━━━━━ Text excerpt
This similar question about writing the identity function served as a reference too.

This answer on StackOverflow reassured me that decltype used on lambdas' auto parameters is equivalent to decltype used on template parameters.

And this is what I came up with:

static constexpr struct compose_t {
    template <typename F, typename G>
    constexpr decltype(auto) operator()(F&& f, G&& g) const noexcept {
        return [&f,&g](auto&& x){
            return f(g(std::forward<decltype(x)>(x)));
        };
    }
} compose;

Some thoughts:

  • operator() takes f and g by reference, and the returned lambda captures them by reference; and I made this choice thinking it should make passing non-stateless callables cheaper, but I'm not sure I made the right choice. Another reference is this.
  • Since I'm passing them by reference, I had to choose between const& and &&, and I've basically chosen randomly.
━━━━━━━━━━
━━━━━ Stored records
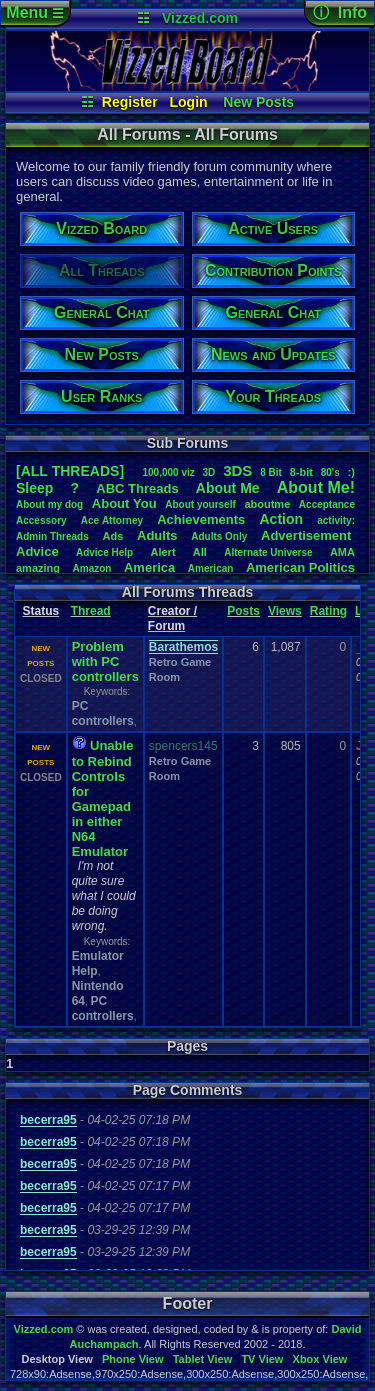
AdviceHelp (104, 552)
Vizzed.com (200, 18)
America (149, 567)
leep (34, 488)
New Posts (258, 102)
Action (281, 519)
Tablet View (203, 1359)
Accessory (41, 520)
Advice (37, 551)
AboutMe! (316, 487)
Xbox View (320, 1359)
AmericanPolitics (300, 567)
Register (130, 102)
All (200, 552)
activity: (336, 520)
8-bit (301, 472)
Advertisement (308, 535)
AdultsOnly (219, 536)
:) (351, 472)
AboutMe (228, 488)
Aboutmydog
━━━━━━━━━━
Brief:
Please answer from the compose function excerpt: how does the returned lambda capture f and g?

Finished answer:
By reference.